EJERCICIO PROPUESTO:
Selecciona y copia, por favor, cada línea de los registros que contenga la palabra "height". Distingue entre mayúsculas y minúsculas.
⁂
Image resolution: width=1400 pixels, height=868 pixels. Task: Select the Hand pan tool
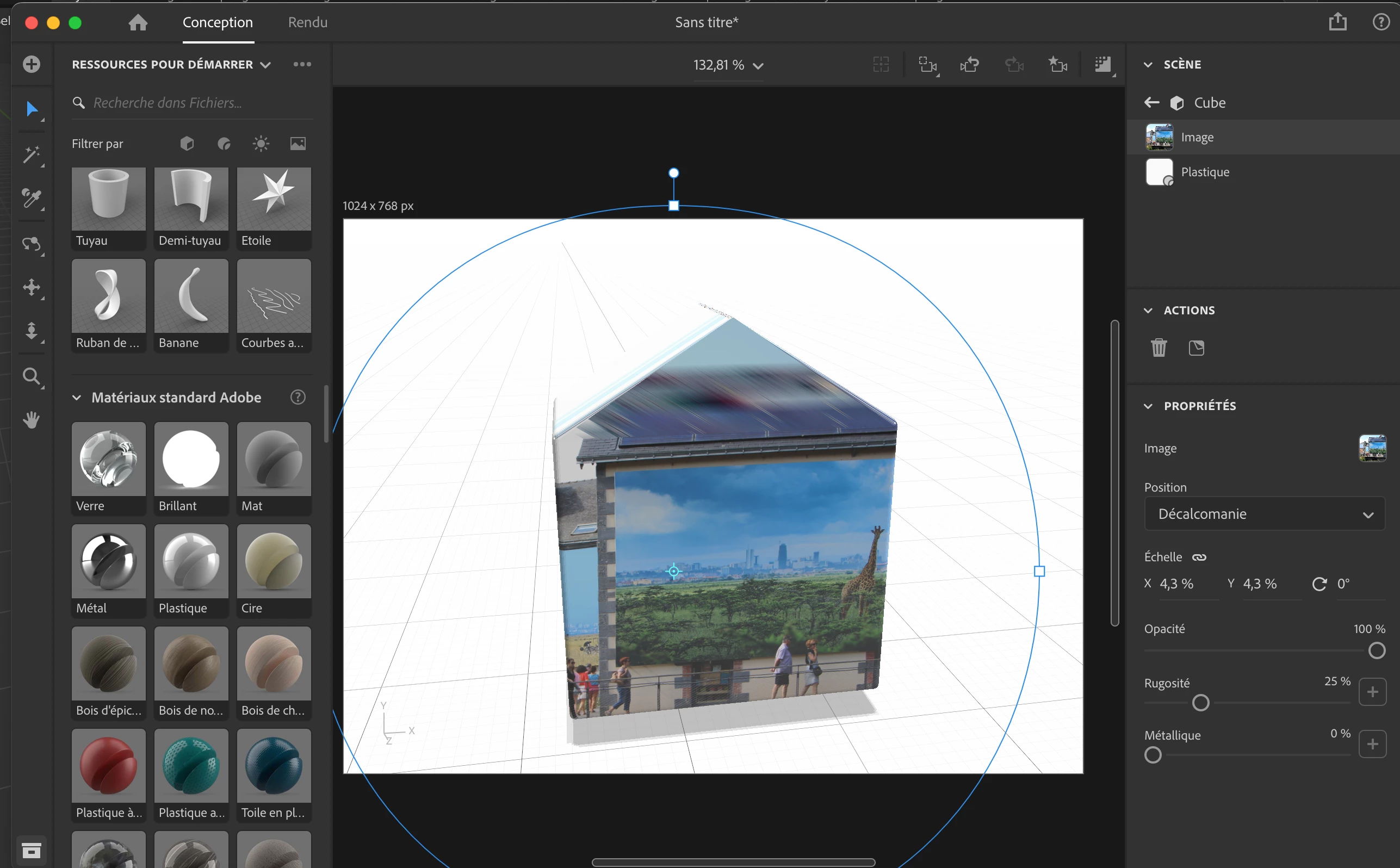[x=32, y=420]
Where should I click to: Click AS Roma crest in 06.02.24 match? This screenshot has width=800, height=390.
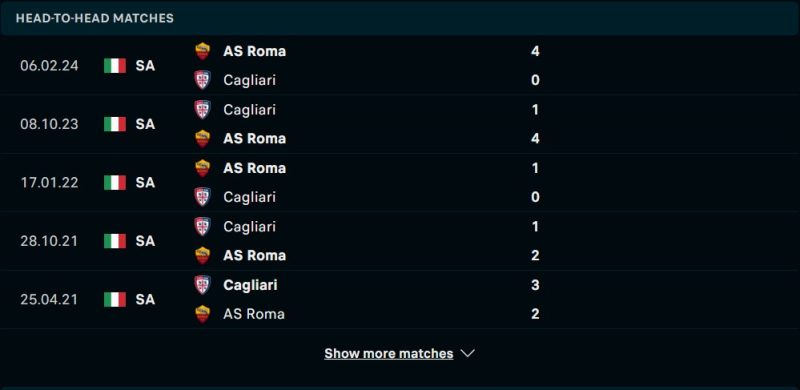pos(203,51)
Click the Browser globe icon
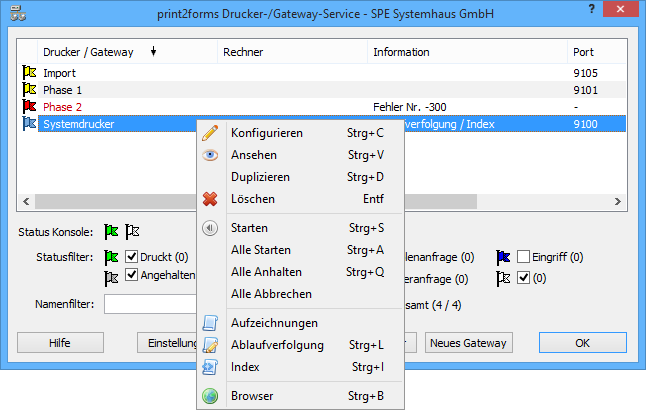 210,396
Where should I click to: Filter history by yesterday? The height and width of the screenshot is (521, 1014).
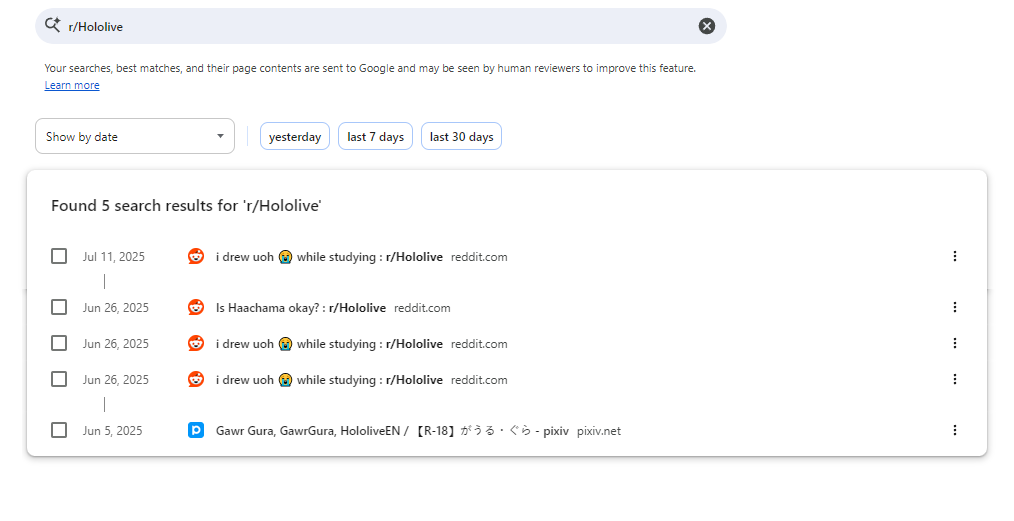295,137
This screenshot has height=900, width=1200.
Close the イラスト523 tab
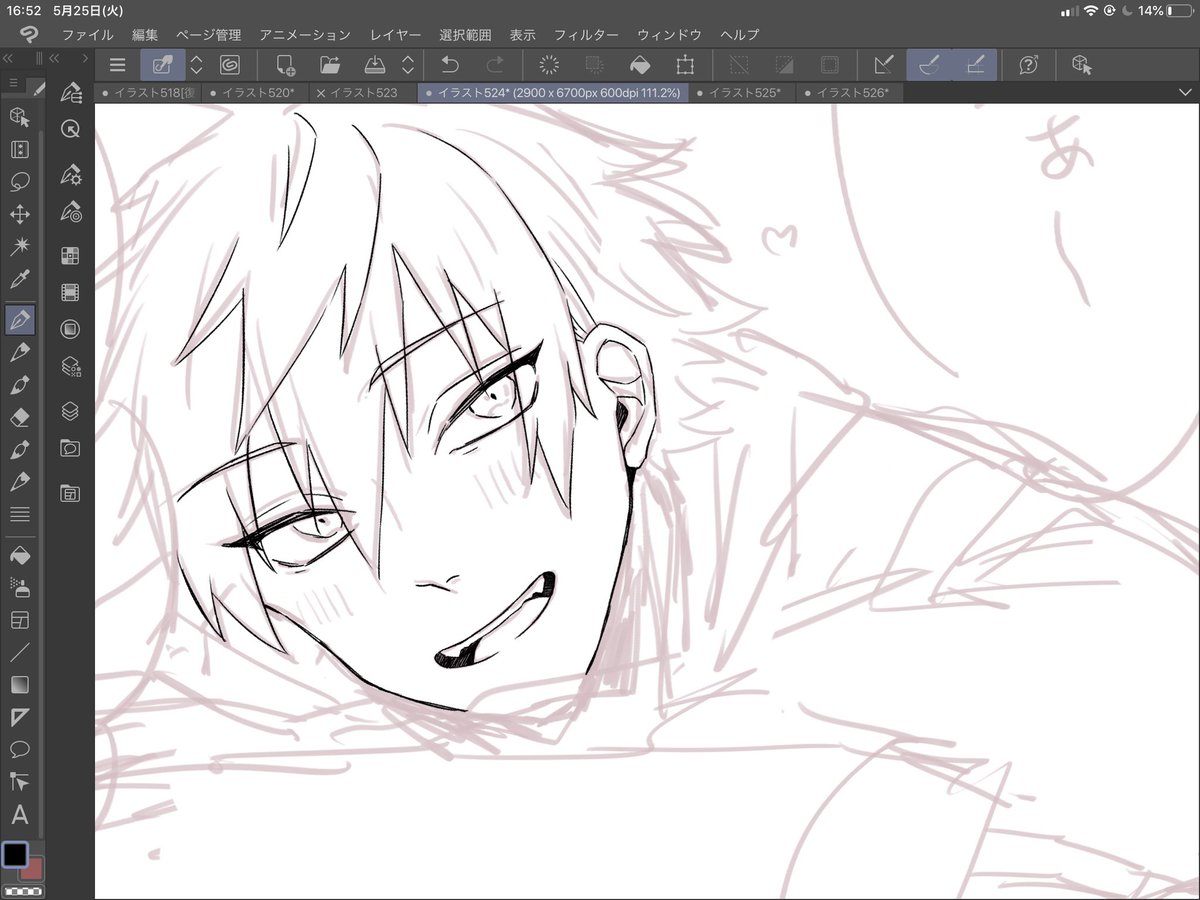tap(320, 92)
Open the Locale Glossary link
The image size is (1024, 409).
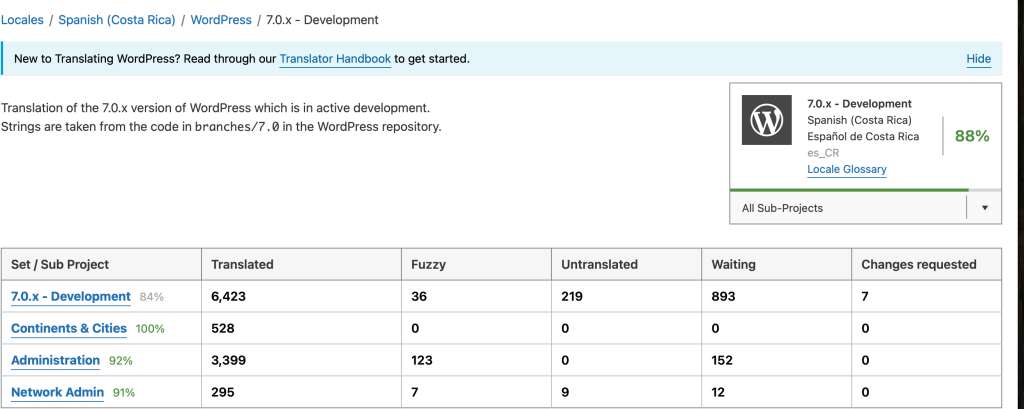point(846,169)

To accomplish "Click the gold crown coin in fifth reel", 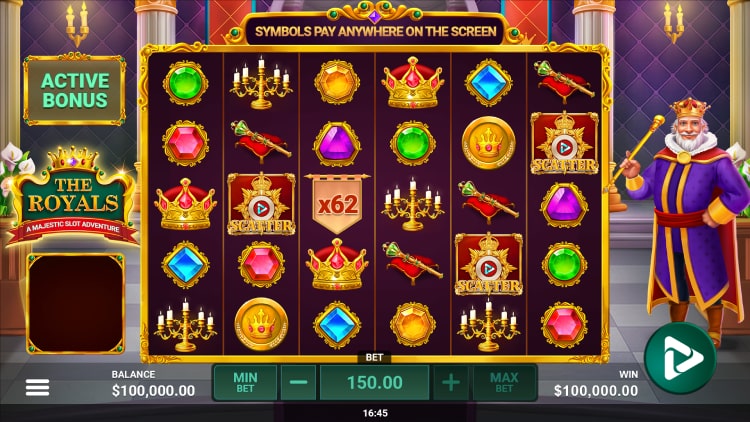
⁂
RESPUESTA:
Image resolution: width=1400 pixels, height=868 pixels. Task: Select the Hand pan tool
Where should I click to: Click AS Roma crest in 06.02.24 match? This screenshot has width=800, height=390.
Where should I click to: Filter history by yesterday? The height and width of the screenshot is (521, 1014).
This screenshot has height=900, width=1200.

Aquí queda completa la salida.